[Data shown — start]
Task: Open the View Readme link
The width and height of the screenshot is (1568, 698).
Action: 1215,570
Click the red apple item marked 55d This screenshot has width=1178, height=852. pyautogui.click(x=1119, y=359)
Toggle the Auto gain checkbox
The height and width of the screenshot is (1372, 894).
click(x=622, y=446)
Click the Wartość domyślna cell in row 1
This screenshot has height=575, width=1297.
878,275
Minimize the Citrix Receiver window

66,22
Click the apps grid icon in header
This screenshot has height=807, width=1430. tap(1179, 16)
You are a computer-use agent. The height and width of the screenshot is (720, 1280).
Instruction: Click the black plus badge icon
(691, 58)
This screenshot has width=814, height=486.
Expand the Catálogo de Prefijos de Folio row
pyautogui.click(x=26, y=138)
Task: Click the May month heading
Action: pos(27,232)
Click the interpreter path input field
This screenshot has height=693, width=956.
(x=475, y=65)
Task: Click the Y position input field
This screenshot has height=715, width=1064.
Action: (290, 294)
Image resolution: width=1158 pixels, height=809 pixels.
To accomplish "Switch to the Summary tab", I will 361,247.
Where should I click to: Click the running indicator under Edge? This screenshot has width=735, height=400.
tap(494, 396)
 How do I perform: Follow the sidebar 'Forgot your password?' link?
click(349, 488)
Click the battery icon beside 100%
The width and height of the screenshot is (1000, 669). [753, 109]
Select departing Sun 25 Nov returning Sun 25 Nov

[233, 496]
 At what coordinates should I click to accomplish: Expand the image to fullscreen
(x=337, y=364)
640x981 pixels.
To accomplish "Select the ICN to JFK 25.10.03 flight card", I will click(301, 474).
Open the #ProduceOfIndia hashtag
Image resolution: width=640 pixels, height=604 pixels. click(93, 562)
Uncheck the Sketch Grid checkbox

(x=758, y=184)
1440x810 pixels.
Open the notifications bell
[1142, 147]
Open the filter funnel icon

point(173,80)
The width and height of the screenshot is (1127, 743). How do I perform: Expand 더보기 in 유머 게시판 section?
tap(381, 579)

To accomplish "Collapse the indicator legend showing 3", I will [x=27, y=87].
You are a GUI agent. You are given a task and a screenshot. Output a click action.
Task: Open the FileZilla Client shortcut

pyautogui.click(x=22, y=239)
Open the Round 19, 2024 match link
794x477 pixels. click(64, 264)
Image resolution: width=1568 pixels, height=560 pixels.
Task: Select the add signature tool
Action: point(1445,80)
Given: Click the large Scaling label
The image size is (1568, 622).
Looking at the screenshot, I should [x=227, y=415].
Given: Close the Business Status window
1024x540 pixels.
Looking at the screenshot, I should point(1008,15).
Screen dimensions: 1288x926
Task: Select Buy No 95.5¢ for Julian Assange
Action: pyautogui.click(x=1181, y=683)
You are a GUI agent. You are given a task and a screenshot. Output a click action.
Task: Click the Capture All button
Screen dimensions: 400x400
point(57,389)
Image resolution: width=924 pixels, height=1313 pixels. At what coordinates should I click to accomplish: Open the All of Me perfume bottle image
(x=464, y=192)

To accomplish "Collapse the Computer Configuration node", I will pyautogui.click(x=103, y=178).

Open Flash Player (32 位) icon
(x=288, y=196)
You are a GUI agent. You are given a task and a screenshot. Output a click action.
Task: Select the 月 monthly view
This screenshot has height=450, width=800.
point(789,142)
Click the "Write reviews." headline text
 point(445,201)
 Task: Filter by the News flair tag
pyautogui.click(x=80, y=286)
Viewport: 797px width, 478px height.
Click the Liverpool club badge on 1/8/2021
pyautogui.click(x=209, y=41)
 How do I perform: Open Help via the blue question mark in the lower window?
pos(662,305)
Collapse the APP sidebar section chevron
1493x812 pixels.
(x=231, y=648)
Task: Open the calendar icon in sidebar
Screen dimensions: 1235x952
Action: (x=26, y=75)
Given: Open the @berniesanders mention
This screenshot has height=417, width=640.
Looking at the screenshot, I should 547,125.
[Data shown — finish]
▶ _Activity_: Filter the entries down to the lines with the word "Collapse" in them.

▶ _Finished task_:
To accomplish "Collapse the indicator legend showing 3", I will [x=27, y=87].
To accomplish "Collapse the Computer Configuration node", I will pyautogui.click(x=103, y=178).
Collapse the APP sidebar section chevron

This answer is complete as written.